Here was Trump guiding members of his cult-like numb zombies to collectively break out of the formless ethereal experiential vacuum into an abrasive overstimulating tension-pocket that for a few short hours allowed them to feel very much alive. Paradoxically, who knows if they had actually succeeded in preventing the counting of the electoral votes and in overthrowing the government, if all these people, who were suffering the effects of all the frictionless mediated experiences of modern technological society could have effectively sustained their actions of insurrection or if the overstimulating effects of Trump’s revolution would have forced them to voluntarily find a way of defeating their own revolution within themselves and to return to a state of numbness. Maybe, many of them felt an unconscious sense of relief that the insurrection didn’t succeed.

Here we are dealing not just with typical motives for a surging expression of violence. Motives that involve righting wrongs or satisfying greed or desires for power. These motives like all motives are focused and consciously directed. But contrary to modern perception, motives are not the only causes that move human action forward. Many causes are created by the environments in which people live today. Do zombies have coherent motivation to create certain actions at the moment of their choosing? Or are they so numb that they need certain situations that generate opportunities that act as triggers for certain kinds of reactions. They are like arbitrary random reactions that occur because people today are desperate to pull out of their numbness. And something like an insurrection fills the bill as a good trigger to pull a person out of an experiential vacuum.

One might ask how many of Trump’s followers really understand what Trump stands for? Does Trump fully understand what he stands for? Does the motive really matter if the dominant cause is numbness? What does matter is that Trump knows how to shake his followers up with his unpredictable bellicose stances. It is not so much a matter of coherent motivations, but rather random triggers. The randomness of the trigger makes it even more exciting and more stimulating, more effective in lifting a person out of his numbness.
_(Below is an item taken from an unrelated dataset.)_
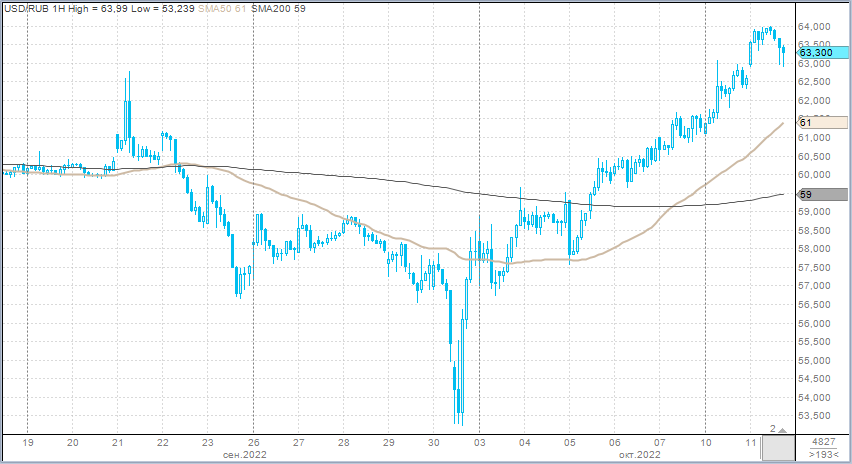Screen dimensions: 852x464
Task: Click the beige 61 SMA50 axis marker
Action: 819,122
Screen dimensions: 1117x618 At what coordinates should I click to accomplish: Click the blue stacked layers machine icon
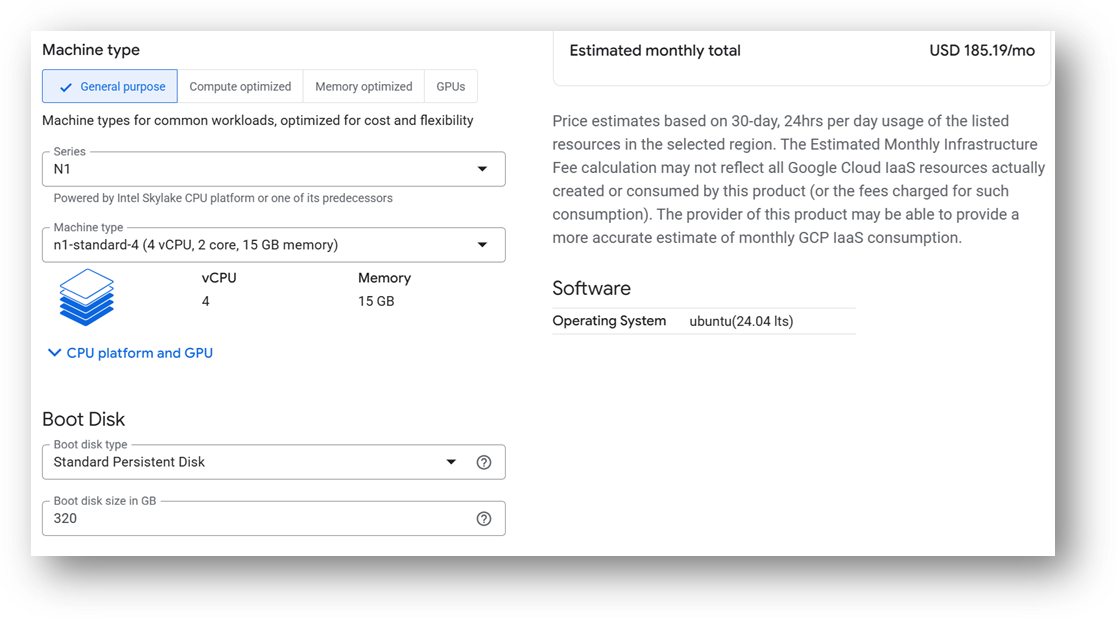tap(87, 297)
But a movement like that of Trump, however chaotic it may seem in some ways, is in itself almost too coherent to represent that which I am really trying to get to. Stephen Paddock acted alone in massacring 60 people and wounding at least 413 in Las Vegas, Nevada. From his 32nd floor suites in the Mandalay Bay Hotel, he shot down at people who were attending a music festival and fired more than 1000 bullets in the process. In the end, he was found dead in his hotel room after having committed suicide. The number of wounded rose to 867 as people started to panic after the shooting. The most important fact for our purposes is that after an investigation was carried out regarding Paddock’s motivation for the massacre, it was concluded by the authorities that the motive was officially undetermined.
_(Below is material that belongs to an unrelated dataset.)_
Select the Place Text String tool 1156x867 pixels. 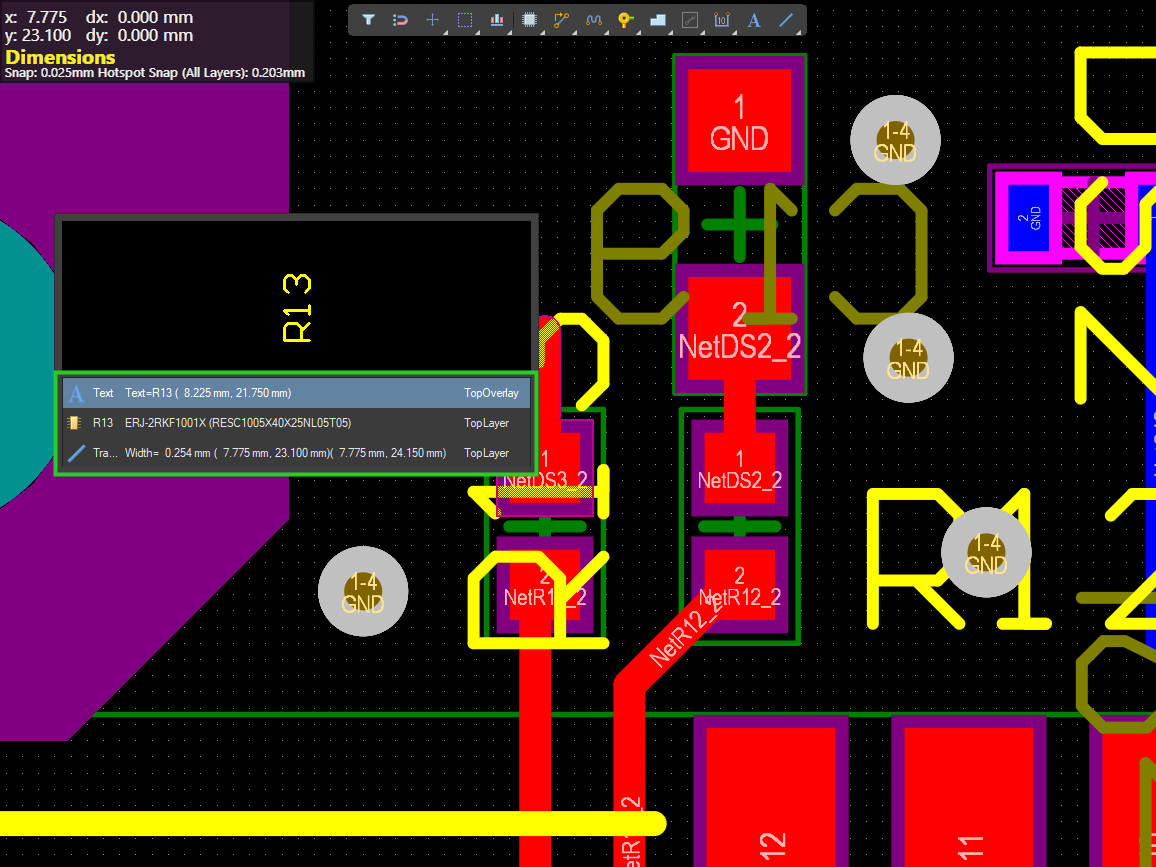[754, 20]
But motive and cause are not the same thing. Something triggered in Paddock’s numb mind to go for the ultimate numbness breaker: murder and then suicide. As has been pointed out before, suicide is the ultimate tension-pocket stimulus to pull a person out of the experiential vacuum and numbness. In the preparation for it, even if it’s only a few minutes, even if it’s only a few seconds, the suicide victim experiences an abrasive stimulus like no other, the panic of the transition to the no-stimulation. It is like the orgasm of death. And who knows what triggers it when it happens.
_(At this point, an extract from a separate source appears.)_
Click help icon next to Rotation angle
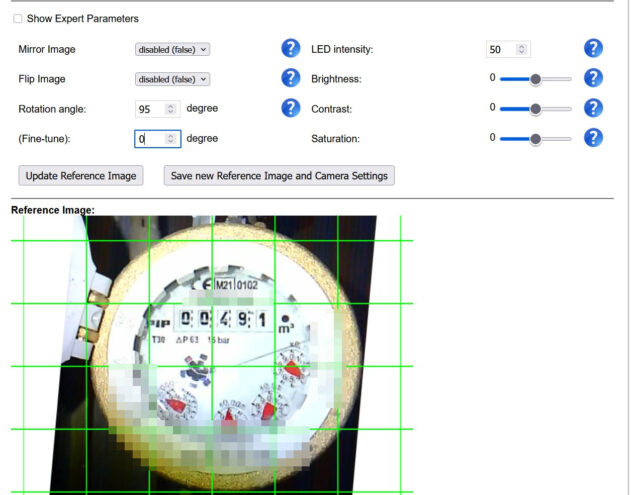 (x=291, y=108)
Trump, with his authoritarian personality may think he is in control of the situations he seems to create. But perhaps he, just like his cultish followers, is subject to the vagaries of random triggers from the experiential vacuum. Trump seems to be in control of the surface of things, but underneath he is tossed and turned by random triggers, random events over which he has little or no control. This kind of situation is what happens in an experiential vacuum. Everybody seems to lose control. And it is why there will be new Jan.6 resurrections to pull people out of numbness in the future led, of course, by future Trumps searching for new abrasive solutions to their problems.